Indeed, we are likely at the end of this year to face a Tory Brexit deal that is bad, costly, damaging to our economy, a threat to workers’ rights and which fails to address the dozens of new issues that emerge almost every day that we never knew – or were never told about – before.

The threat to workers rights is particularly important. The Tories want to reduce them by breaking free from the commonly agreed European minimum standards.

It is no surprise to me that the strongest opponents of the EU are to be found on the right wing of the Tory party. They hate the fact that the European single market is a market with rules: to protect workers, consumers and the environment, and powers that enable the EU to challenge multinational companies. These rules could be better – that’s what Labour MEPs in the Socialist Group in the EP work on, week-in week-out – but they are significant enough to make the neo-liberal right go apoplectic. They want a free for all, an unregulated market, a playground for corporate interests.

Unless this government falls soon, the issue will no longer be about how we should have responded to the referendum two years ago, or what we might have done had we won the election last year, but instead how to respond at the end of this year to an unacceptable Tory deal.

Labour will, as Jeremy and Keir Starmer have made clear, oppose such a deal, that does not meet our red lines.

It is even possible that it could be defeated in the House of Commons.

A defeat on the central purpose of this government might well bring it down.

It could be our best prospect to trigger an early General Election.


What would it mean in terms of Brexit?

Not a No-deal Brexit!  No-one voting to reject the deal, certainly not us nor the minor parties, wants that.

So it can mean only one of two things:

  • renegotiate for a different deal
  • or reconsider Brexit entirely.

We will have to see what the circumstances are, what happens in the still divided Tory party, whether we form a government.

Could the Commons instruct the government to stop Brexit?  Legally, it could, but politically I don’t think it could be done without a referendum, or perhaps a general election offering clear choices on that issue.

Even if the referendum two years ago was an advisory referendum, won by a narrow majority on basis of a pack of lies, it could be portrayed as democratically dubious for Parliament alone to overturn it.

So the question that we could face is the possibility of a referendum on the Brexit deal. And even if we are not calling for one now, we have generally been careful not to rule it out.

Labour said it accepted that the 2016 referendum result mandated the government to negotiate Brexit. But it would have to be a Brexit that works for Britain. What we are heading for does not!

I don’t normally agree with anything David Davis says. But he did say one thing with which I agree:

“If a democracy cannot change its mind, it ceases to be a democracy”

But would a referendum on the actual Brexit deal not just produce the same result?

No. It is striking that public opinion has not rallied, as one would have expected, behind the result of the 2016 referendum.

In fact it’s now started to move the other way.

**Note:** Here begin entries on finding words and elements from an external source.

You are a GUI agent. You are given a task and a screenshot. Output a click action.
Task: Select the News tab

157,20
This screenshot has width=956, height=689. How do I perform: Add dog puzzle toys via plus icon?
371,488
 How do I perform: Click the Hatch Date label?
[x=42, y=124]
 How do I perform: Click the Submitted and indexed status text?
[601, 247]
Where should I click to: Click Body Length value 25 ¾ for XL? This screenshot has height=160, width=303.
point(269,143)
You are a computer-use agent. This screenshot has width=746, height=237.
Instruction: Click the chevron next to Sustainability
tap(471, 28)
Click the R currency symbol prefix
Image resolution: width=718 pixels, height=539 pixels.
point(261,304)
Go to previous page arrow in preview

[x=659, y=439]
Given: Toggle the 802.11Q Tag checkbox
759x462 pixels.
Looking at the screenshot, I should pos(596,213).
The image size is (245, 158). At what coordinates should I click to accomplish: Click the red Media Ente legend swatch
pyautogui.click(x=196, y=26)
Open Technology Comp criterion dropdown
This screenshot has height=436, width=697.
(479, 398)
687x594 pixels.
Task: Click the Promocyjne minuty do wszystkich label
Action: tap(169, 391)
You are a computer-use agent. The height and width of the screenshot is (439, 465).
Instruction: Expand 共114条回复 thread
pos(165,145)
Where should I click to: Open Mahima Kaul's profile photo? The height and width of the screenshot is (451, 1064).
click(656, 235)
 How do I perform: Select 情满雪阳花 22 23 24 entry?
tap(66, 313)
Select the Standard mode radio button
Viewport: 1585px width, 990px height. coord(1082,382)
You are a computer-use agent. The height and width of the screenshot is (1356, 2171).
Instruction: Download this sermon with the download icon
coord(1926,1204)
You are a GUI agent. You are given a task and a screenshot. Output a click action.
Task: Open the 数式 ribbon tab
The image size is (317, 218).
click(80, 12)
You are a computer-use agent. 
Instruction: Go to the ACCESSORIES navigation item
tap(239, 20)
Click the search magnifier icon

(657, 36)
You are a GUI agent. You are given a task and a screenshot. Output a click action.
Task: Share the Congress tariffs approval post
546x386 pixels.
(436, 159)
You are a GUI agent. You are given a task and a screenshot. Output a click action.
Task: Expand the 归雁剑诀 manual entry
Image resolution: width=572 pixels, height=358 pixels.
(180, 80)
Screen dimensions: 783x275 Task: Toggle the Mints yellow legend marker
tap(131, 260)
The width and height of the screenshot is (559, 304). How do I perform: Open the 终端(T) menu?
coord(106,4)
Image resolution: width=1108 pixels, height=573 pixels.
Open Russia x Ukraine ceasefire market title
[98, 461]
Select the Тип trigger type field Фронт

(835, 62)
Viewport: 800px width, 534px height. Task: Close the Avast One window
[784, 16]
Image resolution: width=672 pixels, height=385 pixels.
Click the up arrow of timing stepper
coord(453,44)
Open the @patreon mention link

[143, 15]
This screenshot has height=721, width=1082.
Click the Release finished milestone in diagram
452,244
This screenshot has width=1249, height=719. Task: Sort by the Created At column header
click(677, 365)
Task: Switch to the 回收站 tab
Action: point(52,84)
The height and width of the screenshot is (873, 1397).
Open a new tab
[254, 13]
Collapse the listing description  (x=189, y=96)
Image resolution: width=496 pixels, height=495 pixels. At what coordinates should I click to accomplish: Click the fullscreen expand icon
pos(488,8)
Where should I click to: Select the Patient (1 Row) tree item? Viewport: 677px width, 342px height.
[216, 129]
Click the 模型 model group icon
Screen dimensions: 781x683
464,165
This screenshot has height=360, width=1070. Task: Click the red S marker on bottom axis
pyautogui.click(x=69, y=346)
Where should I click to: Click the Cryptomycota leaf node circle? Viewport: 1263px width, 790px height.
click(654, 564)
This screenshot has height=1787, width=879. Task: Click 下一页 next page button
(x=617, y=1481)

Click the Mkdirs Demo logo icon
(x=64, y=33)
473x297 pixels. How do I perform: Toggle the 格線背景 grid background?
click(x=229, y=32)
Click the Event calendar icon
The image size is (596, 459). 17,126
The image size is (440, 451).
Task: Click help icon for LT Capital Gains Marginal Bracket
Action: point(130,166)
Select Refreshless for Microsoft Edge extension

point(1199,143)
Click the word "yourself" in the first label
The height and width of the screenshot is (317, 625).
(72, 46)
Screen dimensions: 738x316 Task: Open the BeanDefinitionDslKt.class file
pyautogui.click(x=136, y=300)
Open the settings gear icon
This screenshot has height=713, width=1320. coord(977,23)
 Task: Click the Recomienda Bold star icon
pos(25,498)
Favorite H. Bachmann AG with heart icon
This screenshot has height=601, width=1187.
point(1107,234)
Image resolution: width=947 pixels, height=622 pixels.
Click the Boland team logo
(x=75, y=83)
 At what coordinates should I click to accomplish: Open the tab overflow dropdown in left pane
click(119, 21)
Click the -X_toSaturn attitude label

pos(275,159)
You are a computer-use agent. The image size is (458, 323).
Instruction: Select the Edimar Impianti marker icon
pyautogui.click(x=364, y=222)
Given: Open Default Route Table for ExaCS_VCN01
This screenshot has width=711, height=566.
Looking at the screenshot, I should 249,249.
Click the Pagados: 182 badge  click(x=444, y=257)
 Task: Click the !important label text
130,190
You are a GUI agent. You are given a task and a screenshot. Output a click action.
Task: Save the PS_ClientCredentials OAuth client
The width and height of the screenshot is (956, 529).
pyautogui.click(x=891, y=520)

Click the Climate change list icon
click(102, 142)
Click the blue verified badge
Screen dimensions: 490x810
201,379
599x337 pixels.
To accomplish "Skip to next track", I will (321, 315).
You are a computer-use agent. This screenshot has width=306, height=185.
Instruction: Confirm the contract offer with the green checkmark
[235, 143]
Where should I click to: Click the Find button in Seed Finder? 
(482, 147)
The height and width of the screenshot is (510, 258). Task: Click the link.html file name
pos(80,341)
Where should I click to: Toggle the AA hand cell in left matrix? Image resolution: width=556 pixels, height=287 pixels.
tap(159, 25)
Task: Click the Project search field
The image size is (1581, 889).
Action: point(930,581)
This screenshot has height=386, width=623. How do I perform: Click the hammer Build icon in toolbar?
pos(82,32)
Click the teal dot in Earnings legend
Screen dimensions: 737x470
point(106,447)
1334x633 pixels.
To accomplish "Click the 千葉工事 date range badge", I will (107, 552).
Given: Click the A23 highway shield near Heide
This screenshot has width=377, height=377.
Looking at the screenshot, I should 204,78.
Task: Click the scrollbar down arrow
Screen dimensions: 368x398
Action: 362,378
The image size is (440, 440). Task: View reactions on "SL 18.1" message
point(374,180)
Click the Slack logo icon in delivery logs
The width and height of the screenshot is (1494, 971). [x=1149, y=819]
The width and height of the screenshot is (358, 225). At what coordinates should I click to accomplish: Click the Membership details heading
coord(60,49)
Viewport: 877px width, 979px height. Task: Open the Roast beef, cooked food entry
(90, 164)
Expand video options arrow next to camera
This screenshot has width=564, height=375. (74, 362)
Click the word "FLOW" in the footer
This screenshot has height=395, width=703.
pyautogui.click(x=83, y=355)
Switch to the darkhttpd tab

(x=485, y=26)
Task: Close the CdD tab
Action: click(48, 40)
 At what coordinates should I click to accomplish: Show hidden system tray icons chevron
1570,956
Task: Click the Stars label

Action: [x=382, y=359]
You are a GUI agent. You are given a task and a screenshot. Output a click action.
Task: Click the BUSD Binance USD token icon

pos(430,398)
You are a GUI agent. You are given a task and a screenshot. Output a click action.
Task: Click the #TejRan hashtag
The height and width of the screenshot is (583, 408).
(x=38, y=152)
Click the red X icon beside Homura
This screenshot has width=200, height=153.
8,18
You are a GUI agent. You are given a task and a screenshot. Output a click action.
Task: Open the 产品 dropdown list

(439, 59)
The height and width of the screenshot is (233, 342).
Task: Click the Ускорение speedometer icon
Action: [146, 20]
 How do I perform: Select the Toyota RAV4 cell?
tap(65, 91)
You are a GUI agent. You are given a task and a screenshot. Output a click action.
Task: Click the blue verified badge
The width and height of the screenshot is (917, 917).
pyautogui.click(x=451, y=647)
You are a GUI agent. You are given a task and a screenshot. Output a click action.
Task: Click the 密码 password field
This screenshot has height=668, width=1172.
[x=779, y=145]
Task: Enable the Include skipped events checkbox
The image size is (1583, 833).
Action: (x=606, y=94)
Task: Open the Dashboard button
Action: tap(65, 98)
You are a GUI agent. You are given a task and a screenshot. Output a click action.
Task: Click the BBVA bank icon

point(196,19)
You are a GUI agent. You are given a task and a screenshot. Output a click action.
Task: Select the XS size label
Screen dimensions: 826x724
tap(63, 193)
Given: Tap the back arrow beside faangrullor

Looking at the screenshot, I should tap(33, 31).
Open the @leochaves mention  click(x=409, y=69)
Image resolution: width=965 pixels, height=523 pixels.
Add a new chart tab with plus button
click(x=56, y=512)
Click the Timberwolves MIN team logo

Not every Leave voter voted for Brexit-at-any-cost. They were, after all, told that it wouldn’t cost anything, that there would be a Brexit dividend that would all go to the NHS! As it becomes clearer that Brexit is actually very costly, those voters are entitled to say that that is not what they were promised and not what they voted for!

This trend is likely to continue as the negotiations move on, with new difficulties, new government splits, new complications and new costs emerge every week.

I have spoken about economics, jobs, growth,…

But Europe is about more than that: peace, culture, security, research, coordinated overseas development aid, to name just a few.

It is also for these wider reasons that young people overwhelmingly supported the powerful “Remain and Reform” message Labour had in 2016, and they still do.

So, when we look at the issue of Brexit in its full complexity, we can see that:

  • the magnitude of the consequences and
  • the ineptitude of our government

mean that this issue is not a settled one.

We are right to vigorously oppose the government on this central issue of our times!